• THE INPUT:
——

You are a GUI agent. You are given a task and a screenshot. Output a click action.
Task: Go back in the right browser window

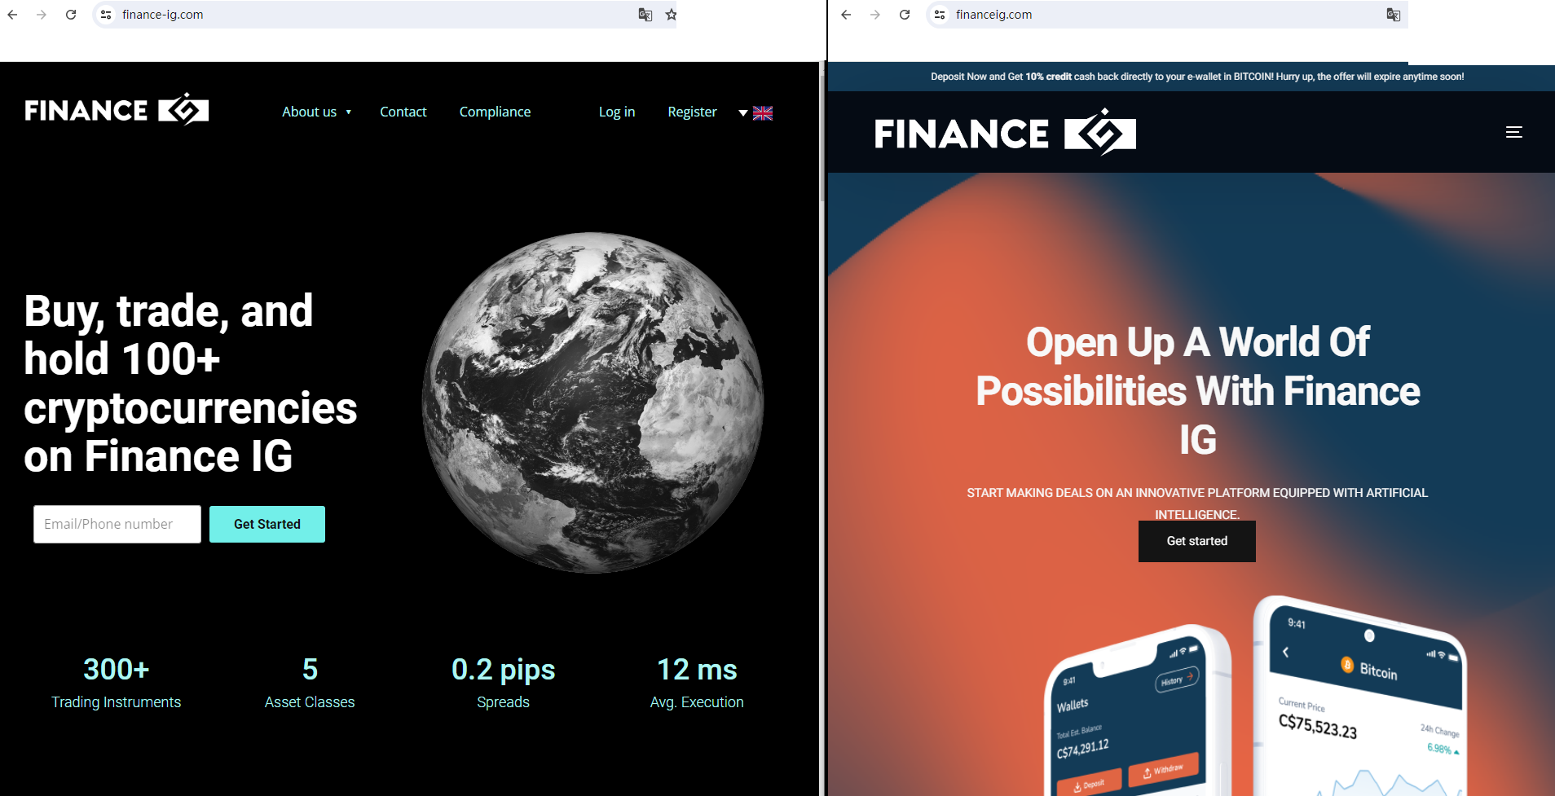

——

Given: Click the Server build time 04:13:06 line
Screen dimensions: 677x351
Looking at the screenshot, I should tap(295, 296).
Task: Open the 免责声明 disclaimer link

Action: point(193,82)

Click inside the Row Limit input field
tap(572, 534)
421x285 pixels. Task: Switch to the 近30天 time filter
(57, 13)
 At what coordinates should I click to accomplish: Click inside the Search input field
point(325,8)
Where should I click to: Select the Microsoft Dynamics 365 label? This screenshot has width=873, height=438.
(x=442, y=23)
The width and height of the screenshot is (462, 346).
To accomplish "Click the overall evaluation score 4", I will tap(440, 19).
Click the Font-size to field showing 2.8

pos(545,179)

——

• YOUR TASK: Of all the entries above, repeat only the lines from the line that has "You are a GUI" to the line that has "Task: Go back in the right browser window", both lines included, exactly.

• ANSWER TO THIS TASK:
You are a GUI agent. You are given a task and a screenshot. Output a click action.
Task: Go back in the right browser window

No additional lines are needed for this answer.